Start of DATA SUPPLIED
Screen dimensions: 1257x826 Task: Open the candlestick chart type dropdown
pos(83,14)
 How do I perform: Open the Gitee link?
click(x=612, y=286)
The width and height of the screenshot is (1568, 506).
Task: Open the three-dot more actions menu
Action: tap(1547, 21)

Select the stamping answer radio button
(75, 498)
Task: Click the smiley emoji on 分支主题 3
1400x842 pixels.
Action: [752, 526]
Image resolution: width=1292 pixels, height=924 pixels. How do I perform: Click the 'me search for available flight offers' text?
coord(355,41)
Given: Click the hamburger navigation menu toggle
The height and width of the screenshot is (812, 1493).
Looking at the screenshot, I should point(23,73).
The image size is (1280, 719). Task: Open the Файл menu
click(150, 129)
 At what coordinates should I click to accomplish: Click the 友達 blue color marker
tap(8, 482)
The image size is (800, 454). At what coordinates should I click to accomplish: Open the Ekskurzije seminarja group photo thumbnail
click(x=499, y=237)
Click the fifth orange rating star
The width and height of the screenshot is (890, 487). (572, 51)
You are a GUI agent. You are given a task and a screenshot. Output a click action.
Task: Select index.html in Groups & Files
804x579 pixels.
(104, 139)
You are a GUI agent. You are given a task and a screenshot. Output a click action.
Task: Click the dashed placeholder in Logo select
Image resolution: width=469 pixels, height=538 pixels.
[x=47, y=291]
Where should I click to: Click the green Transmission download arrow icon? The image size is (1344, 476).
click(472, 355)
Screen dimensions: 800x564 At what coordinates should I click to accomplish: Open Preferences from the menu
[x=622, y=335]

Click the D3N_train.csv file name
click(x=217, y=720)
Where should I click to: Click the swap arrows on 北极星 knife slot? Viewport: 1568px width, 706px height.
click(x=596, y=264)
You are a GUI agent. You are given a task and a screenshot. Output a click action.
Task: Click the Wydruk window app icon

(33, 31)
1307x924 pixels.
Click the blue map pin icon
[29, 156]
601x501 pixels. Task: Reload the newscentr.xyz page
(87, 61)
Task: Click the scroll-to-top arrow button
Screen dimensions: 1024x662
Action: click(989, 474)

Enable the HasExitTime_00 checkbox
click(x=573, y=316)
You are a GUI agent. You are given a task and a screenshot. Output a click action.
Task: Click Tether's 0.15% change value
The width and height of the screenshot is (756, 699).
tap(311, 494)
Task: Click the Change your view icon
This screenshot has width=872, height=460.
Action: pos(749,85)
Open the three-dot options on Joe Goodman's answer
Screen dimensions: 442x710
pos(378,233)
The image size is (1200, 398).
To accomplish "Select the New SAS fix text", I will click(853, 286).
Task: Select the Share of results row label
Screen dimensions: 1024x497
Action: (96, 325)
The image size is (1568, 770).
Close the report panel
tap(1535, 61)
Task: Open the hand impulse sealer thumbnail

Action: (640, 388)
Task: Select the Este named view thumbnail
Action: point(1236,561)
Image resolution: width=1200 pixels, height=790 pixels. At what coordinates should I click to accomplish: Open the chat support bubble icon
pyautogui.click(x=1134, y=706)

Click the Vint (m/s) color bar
End of DATA SUPPLIED
> [WHAT YOU ARE ASKED TO DO] Set down exactly the lines from the start of the records to the line with "Given: Click the". Include that line, and add nothing more.

> [FINISHED TASK]
Screen dimensions: 1257x826 Task: Open the candlestick chart type dropdown
pos(83,14)
 How do I perform: Open the Gitee link?
click(x=612, y=286)
The width and height of the screenshot is (1568, 506).
Task: Open the three-dot more actions menu
Action: tap(1547, 21)

Select the stamping answer radio button
(75, 498)
Task: Click the smiley emoji on 分支主题 3
1400x842 pixels.
Action: [752, 526]
Image resolution: width=1292 pixels, height=924 pixels. How do I perform: Click the 'me search for available flight offers' text?
coord(355,41)
Given: Click the hamburger navigation menu toggle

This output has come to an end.